Ive been getting back into asp.net web forms and I had a question about the controls.
When I add a control declaratively (ie by dragging and drop a control from the toolbox), for instance a button onto an aspx page, what I expected to occur was for a button object to be declared and instantiated in the designer.cs file
Instead all I can find is
protected global::System.Web.UI.WebControls.Button ButtonTest;
but nowhere can I find the code that created a new button object and assigns it to ButtonTest. Does anybody know where/when this occurs?
It used to work along the lines you describe, back in .NET 1.1 days. The introduction of partial classes allowed that approach to be simplified, so you normally don’t have to directly interact with the generated code.

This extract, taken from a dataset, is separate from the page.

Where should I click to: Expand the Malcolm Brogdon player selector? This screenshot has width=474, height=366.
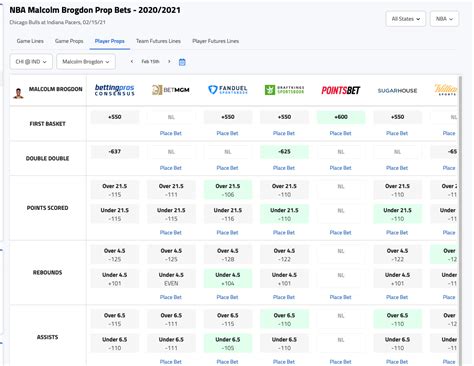[86, 62]
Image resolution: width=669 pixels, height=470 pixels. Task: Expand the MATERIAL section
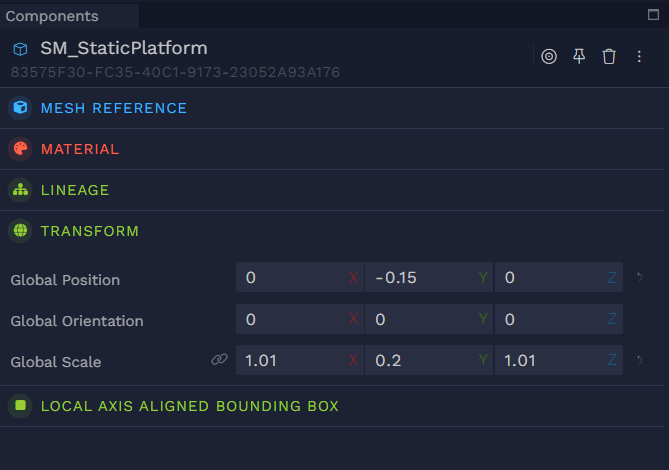[80, 149]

If you’d like to see exactly what the framework is doing: the markup gets compiled into a partial class, which contains the declarations for the objects on the page, along with calls to constructors, etc.
You can’t easily view the auto-generated code from Visual Studio. To see it, enable debugging for your project and look in:
C:\Windows\Microsoft.NET\Framework\v4.0.30319\Temporary ASP.NET Files\
The source code for the compiled file should be in one of the subdirectories there.
Even easier, if you create a small compilation error in your page, then try to view it in a browser, you should see a link at the bottom of the error page that lets you view the “compilation source.”